Cullinan Therapeutics (CGEM) Immunology Day 2026 summary

Strategic Vision and Pipeline Overview

• Advancing a differentiated pipeline of T-cell engagers, CLN-978 (CD19xCD3) and velinotamig (BCMAxCD3), targeting broad autoimmune disease indications, both in phase I/II development.

• Portfolio designed to address B cell- and plasma cell-driven diseases, enabling access to more indications than single-target approaches.

• CLN-978 is positioned as an anchor drug in rheumatology, targeting SLE, RA, and Sjögren's, with plans to expand into additional high-value indications.

• Velinotamig targets plasma cell-driven diseases, with initial focus on non-malignant hematology and expansion into autoimmune and transplant-related indications.

• The portfolio aims to deliver best-in-class, disease-modifying medicines capable of inducing durable, treatment-free remissions with short outpatient regimens.

Clinical Data Highlights and Mechanistic Insights

• CLN-978 demonstrated robust efficacy and clinical remission in refractory SLE and RA, with over 70% of SLE patients achieving significant disease activity improvement and ≥4-point hSLEDAI reduction.

• Profound, dose-dependent B-cell depletion observed in blood and tissue, including disruption of lymphoid follicular architecture and rapid reduction in autoantibodies.

• Velinotamig showed rapid and deep antibody and B-cell depletion in SLE, achieving complete renal response and normalization of disease markers at low doses, with no CRS or severe infections reported.

• Both agents are designed for high affinity and rapid immune cell depletion, with biomarker and tissue data supporting dose selection and mechanistic rationale.

• Safety profiles for both agents are favorable, with most adverse events mild and manageable; CRS was mostly grade 1 for CLN-978, and no severe CRS or neurotoxicity for velinotamig.

Development Plans, Regulatory Strategy, and Market Positioning

• Multi-dose data for CLN-978 in RA and SLE expected in Q3 and Q4 2026, with initial Sjögren's data by year-end; phase IIa studies in SLE, lupus nephritis, and RA to begin in early 2027.
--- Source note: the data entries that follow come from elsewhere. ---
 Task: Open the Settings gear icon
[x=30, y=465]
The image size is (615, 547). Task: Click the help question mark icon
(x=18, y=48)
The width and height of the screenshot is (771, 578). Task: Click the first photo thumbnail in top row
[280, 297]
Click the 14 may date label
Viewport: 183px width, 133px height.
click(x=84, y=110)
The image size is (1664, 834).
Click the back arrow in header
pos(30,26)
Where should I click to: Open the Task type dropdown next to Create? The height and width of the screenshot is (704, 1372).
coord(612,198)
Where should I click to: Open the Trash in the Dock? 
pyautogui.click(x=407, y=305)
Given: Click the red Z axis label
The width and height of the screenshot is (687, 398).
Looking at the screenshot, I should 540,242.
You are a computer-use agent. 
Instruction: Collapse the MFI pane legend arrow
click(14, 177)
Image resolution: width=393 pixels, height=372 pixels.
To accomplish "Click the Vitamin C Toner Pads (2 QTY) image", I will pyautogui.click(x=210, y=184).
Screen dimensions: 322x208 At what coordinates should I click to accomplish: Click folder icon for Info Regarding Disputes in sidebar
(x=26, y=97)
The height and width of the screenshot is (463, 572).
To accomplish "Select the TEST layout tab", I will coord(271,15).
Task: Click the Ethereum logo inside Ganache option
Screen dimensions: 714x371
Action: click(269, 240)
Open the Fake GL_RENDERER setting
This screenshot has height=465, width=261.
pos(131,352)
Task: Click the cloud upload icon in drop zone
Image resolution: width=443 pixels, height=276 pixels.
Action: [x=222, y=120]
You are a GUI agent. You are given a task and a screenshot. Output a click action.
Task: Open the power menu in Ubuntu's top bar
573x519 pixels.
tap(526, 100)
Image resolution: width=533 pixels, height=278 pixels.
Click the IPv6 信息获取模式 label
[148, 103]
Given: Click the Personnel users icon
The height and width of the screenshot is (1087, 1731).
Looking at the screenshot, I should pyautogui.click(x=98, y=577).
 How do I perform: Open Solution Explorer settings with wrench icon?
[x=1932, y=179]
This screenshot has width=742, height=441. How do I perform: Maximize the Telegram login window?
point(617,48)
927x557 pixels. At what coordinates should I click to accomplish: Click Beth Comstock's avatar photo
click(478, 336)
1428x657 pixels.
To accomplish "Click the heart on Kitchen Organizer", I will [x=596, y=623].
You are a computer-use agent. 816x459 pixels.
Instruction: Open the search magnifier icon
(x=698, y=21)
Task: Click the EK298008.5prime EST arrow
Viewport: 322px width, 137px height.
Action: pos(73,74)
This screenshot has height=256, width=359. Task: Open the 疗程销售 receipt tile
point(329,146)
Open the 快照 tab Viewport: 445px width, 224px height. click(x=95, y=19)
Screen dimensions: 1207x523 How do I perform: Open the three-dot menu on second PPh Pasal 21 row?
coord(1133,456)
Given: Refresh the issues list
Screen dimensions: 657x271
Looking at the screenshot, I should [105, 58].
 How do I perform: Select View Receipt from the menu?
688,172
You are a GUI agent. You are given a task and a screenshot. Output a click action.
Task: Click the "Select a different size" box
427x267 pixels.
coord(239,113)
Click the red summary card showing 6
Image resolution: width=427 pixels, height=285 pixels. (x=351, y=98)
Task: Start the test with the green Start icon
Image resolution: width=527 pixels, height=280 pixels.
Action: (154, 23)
• Velinotamig will enter a basket phase I/II study in autoimmune cytopenias by Q1 2027, including ITP and AIHA, leveraging rapid proof-of-concept in hematology.

• Regulatory strategy includes potential for accelerated approval in lupus nephritis and SLE based on monotherapy efficacy, with plans for broader phase III studies.

• Adoption expected to start in refractory populations but expand rapidly as safety and efficacy data accumulate, with payer engagement focused on monotherapy benefits and quality of life improvements.

• Manufacturing for T-cell engagers is streamlined and antibody-like, supporting scalability for large autoimmune markets.